Uganda rebels have quit peace talks aimed at ending a brutal 19-year conflict in which thousands of civilians have died, Ugandan state media reported on Thursday.
Lord's Resistance Army rebels said they were boycotting the talks with the government because of a heavy military build up by the Ugandan army, officials were quoted as saying in the government-owned The New Vision newspaper.
"The Juba peace talks are in grave threat and danger of failure due to the unfolding heavy military deployment of UPDF (Uganda People's Defence Forces) troops in Uganda, Southern Sudan and the Democratic Republic of Congo," said a statement signed by the head of the rebel team negotiating a peace deal with the government, Martin Ojul.
Ojul said they handed the statement to Southern Sudan Vice President Dr Riek Machar, who is the chief mediator of the peace talks in the southern Sudan capital, Juba.
The said they would review there position in seven days. Ugandan army Maj Felix Kulayigye denied they are deployed anywhere near rebels.
The announcement is the second serious blow in two days to the ongoing talks.

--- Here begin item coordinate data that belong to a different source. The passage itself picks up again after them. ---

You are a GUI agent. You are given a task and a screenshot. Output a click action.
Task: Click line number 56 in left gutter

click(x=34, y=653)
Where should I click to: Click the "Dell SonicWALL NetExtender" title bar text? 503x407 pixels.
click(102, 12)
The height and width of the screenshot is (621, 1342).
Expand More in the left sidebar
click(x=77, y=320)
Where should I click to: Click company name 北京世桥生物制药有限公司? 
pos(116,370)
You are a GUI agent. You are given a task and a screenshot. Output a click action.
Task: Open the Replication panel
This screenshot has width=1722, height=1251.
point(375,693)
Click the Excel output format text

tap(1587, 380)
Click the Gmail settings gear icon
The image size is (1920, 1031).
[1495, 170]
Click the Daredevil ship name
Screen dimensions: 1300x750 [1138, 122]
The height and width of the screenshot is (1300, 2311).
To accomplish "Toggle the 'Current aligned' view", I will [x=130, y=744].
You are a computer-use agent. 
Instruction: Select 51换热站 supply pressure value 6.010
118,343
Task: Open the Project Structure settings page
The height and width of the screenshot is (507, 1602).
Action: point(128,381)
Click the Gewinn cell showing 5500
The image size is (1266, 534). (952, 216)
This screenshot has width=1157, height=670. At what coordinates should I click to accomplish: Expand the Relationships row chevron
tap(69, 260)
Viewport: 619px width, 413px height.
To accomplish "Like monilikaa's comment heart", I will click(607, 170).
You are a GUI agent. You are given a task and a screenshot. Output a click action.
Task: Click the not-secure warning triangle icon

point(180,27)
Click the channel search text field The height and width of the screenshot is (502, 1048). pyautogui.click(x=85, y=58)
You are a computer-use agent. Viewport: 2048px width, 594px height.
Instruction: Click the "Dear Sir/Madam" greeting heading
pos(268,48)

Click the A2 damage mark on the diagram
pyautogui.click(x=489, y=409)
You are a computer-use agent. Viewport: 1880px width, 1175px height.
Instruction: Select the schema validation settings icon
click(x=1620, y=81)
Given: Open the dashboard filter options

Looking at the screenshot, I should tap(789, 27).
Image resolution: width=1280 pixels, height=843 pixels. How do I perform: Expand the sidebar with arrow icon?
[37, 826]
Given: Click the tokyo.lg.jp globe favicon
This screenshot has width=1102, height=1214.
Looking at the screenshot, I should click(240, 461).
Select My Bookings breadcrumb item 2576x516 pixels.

On Wednesday the Ugandan army accused rebels of violating the increasingly fragile truce, which was signed last month, by leaving neutral assembly points.
The cease-fire calls for rebel fighters to gather at two assembly points in largely inhabited areas across the border in southern Sudan, where they will be protected and monitored while a broader peace deal is negotiated.
The rebels denied they had quit the camps.
The LRA is notorious for cutting off the tongues and lips of innocent civilians, enslaving thousands of children and driving nearly 2 million people from their homes.
The LRA was formed from the remnants of a northern Uganda rebellion that began in 1986 after President Yoweri Museveni, a southerner, overthrew a brutal military junta.
LRA leader Joseph Kony mixed politics with religious mysticism, declaring himself a Christian prophet fighting to rule this country of 26 million people according to the Ten Commandments.
UN officials estimate the LRA has kidnapped 20,000 children in the past 19 years, turning the boys into soldiers and the girls into sex slaves for rebel commanders.
The rebel leadership are wanted by the International Criminal Court for war crimes and crimes against humanity.
Earlier this year the ICC pressed Uganda, Sudan and Congo to hand the rebel suspects over for trial.
However, Museveni has said he will not implement the warrants as long as Kony's group negotiates peace.